EXERCISE INSTRUCTIONS —
Look over the material below and count the lines that include "agent". Give only the total.

DATASET RECORDS —

——

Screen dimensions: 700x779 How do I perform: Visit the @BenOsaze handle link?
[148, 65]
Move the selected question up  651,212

——

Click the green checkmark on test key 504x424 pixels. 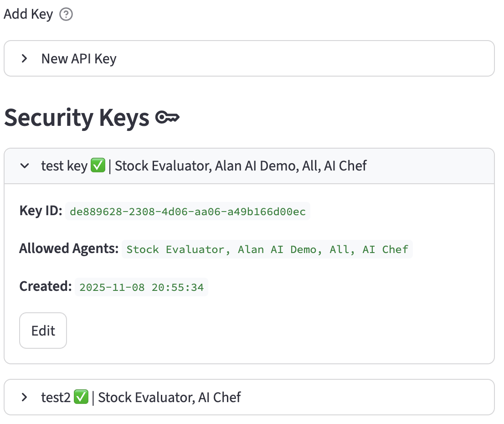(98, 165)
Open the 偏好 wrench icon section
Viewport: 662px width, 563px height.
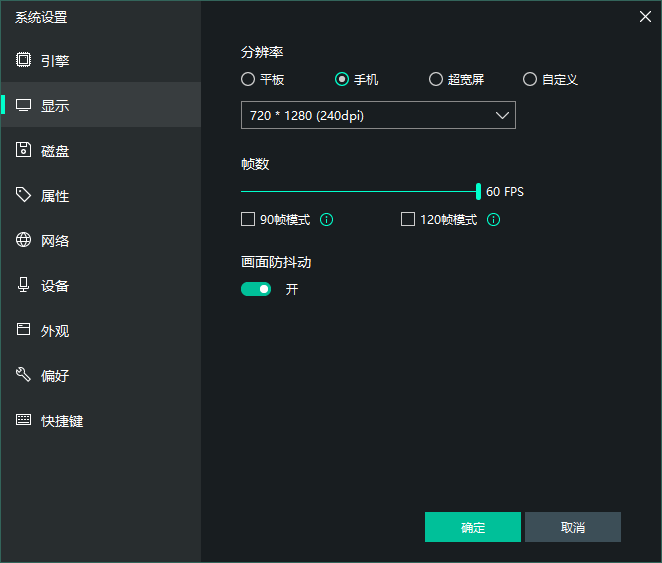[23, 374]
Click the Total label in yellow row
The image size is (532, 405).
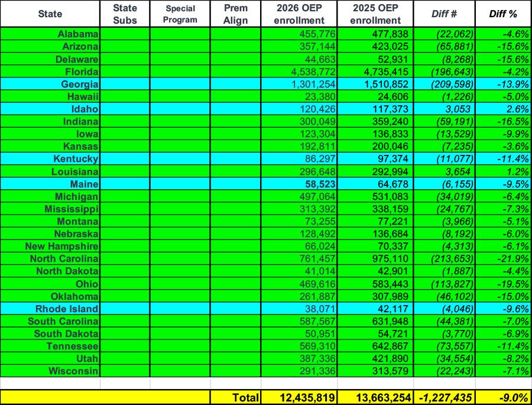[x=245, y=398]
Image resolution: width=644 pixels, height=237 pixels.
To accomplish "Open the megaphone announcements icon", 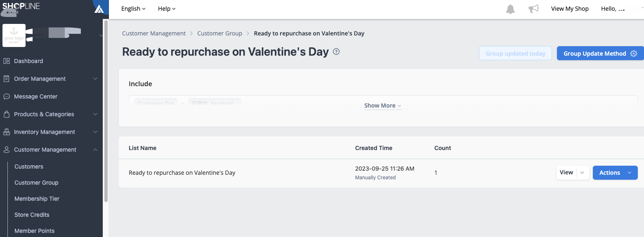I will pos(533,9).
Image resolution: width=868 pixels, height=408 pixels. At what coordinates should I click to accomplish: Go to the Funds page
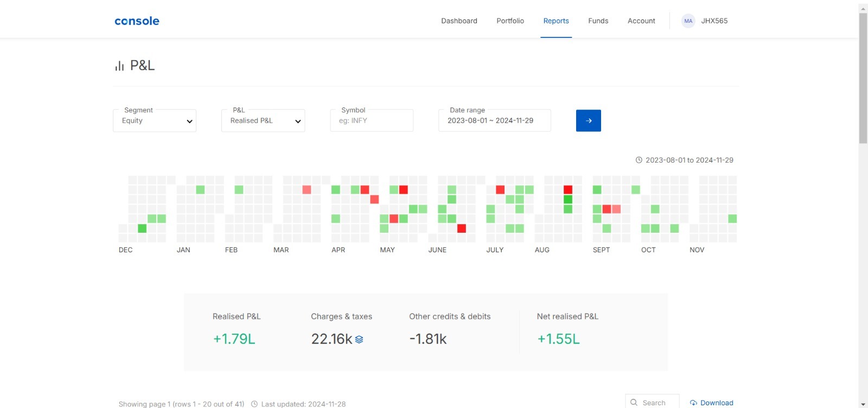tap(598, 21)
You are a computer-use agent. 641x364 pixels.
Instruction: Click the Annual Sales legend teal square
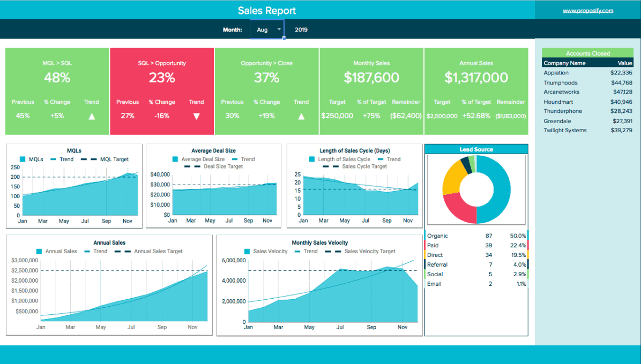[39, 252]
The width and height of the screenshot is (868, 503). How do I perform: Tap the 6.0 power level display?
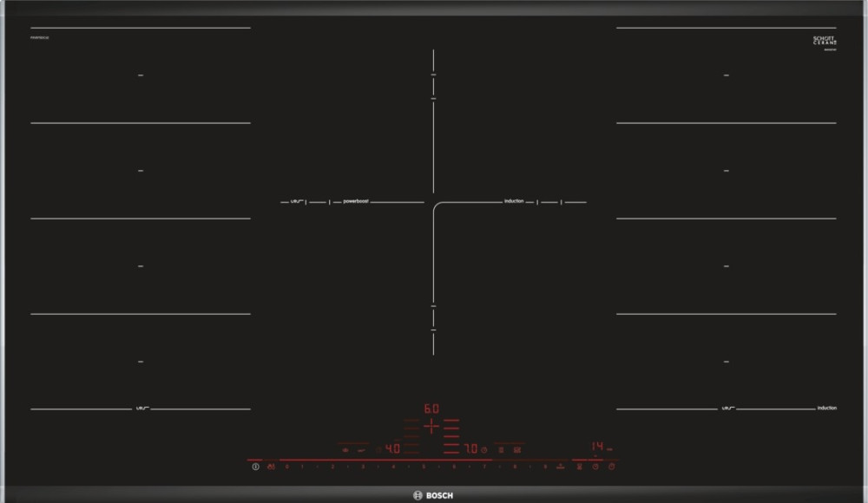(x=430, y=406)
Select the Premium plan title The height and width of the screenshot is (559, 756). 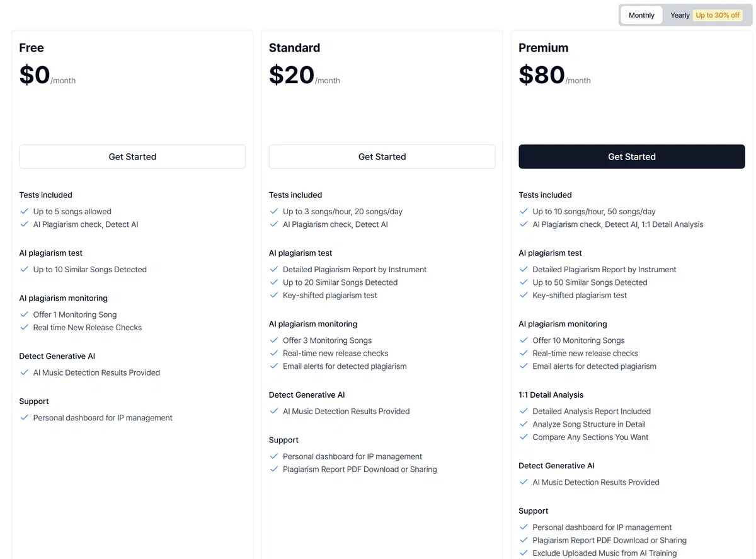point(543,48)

——

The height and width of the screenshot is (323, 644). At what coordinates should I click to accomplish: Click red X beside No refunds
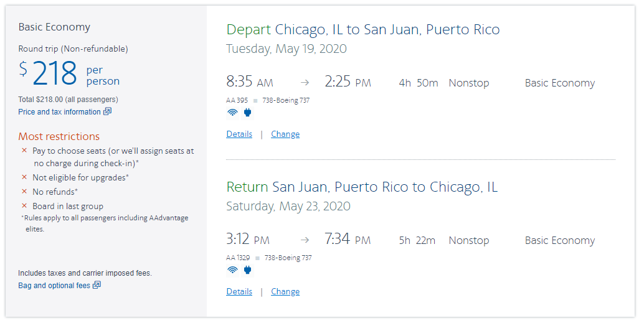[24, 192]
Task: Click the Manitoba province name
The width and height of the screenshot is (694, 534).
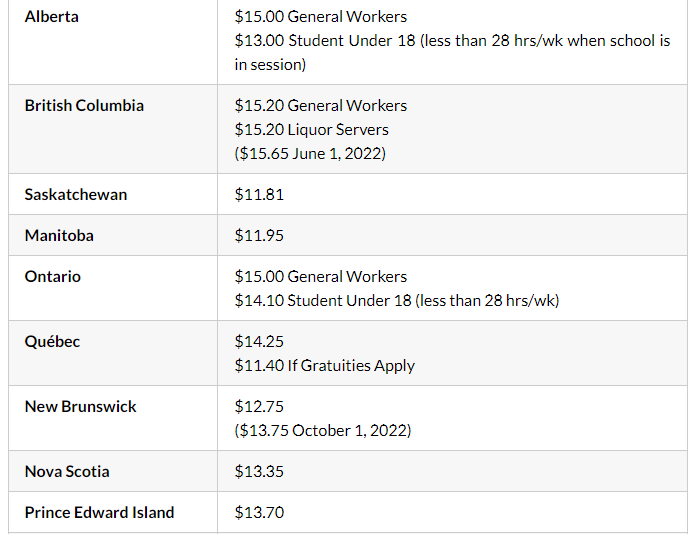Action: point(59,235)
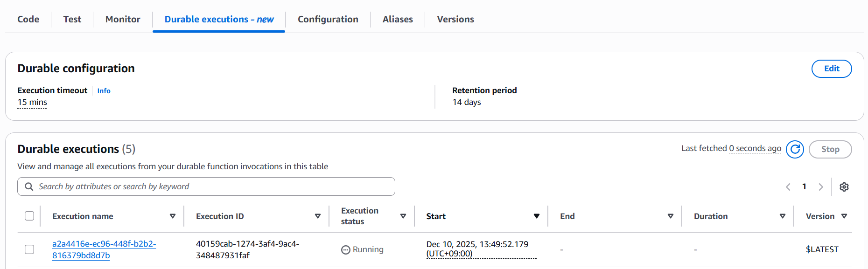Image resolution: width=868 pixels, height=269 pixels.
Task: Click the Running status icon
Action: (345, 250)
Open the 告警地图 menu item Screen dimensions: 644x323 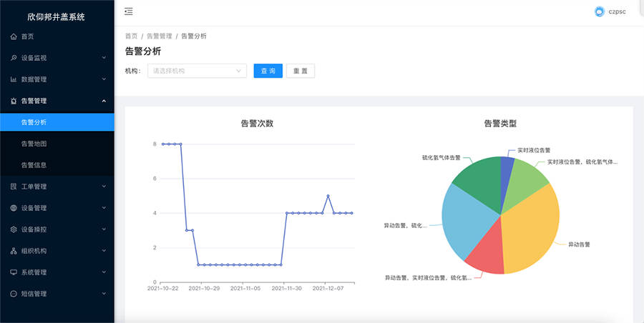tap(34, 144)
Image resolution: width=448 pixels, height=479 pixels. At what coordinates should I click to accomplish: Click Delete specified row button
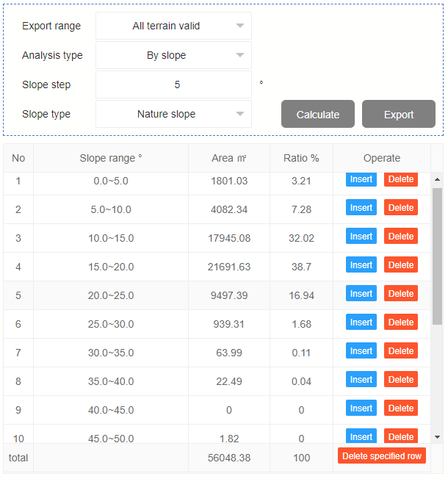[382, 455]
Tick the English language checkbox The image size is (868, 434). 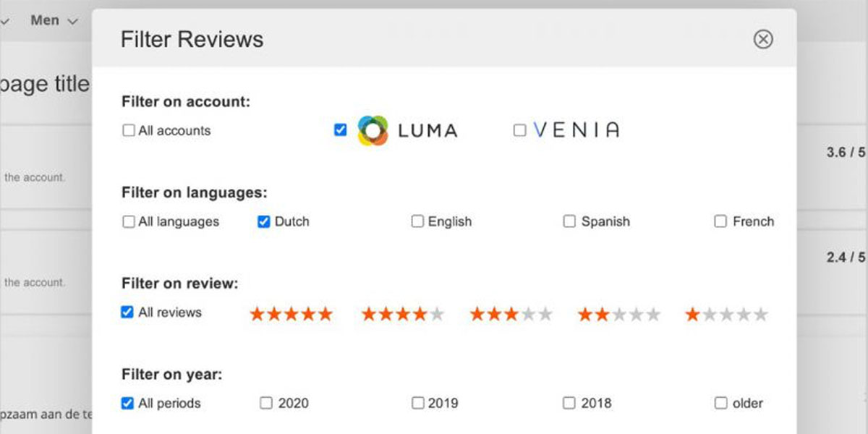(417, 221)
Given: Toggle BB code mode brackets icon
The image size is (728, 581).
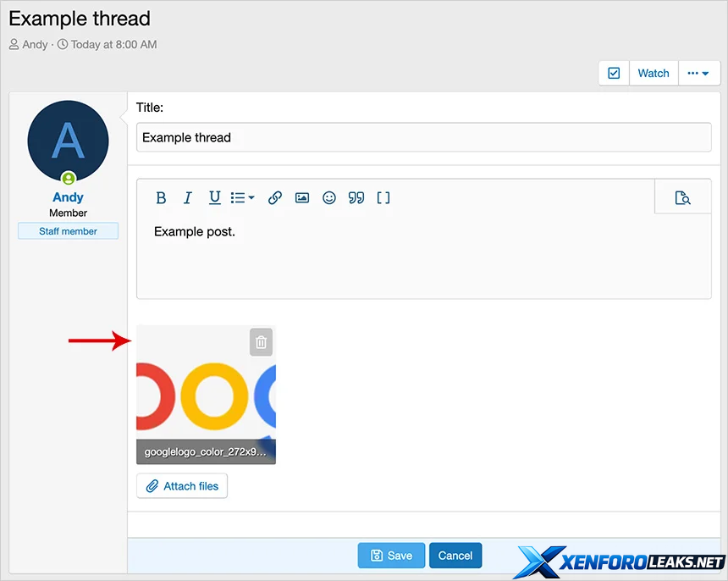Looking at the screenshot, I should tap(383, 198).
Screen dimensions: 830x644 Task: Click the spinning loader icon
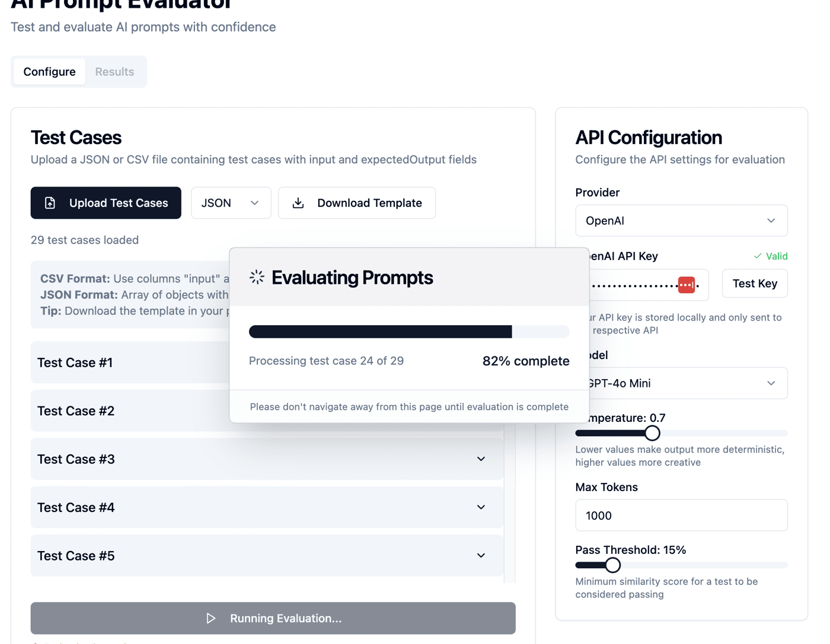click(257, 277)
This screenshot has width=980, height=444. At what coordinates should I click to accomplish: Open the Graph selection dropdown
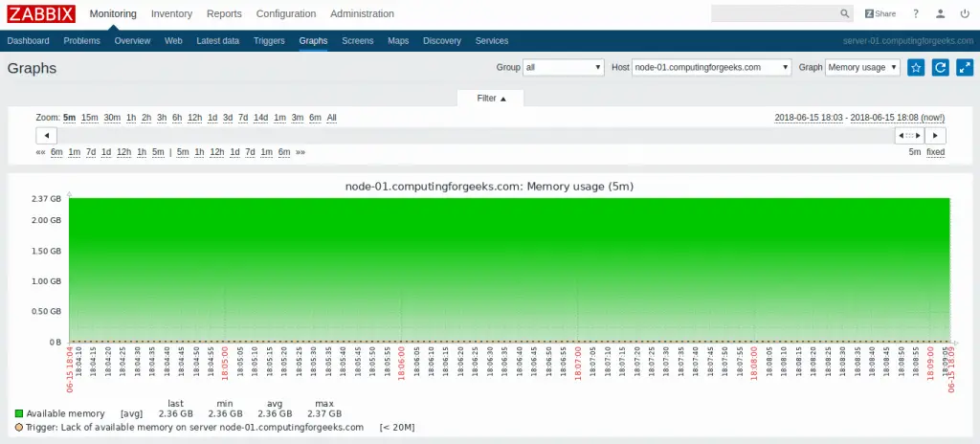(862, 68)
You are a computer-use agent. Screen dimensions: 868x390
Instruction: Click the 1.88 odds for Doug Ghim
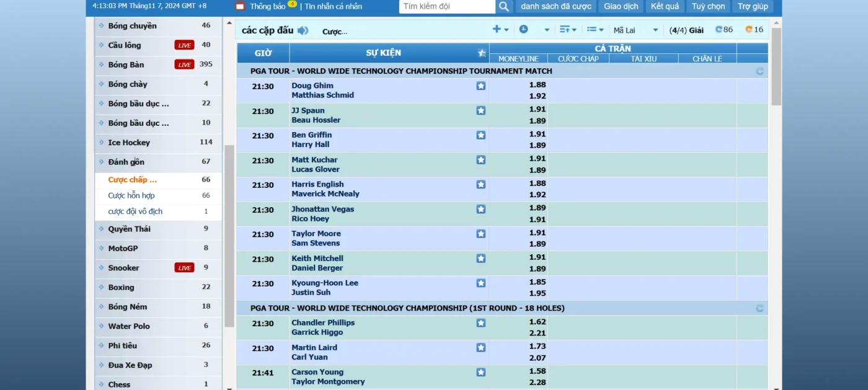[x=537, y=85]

——

RESPONSE BELOW —
2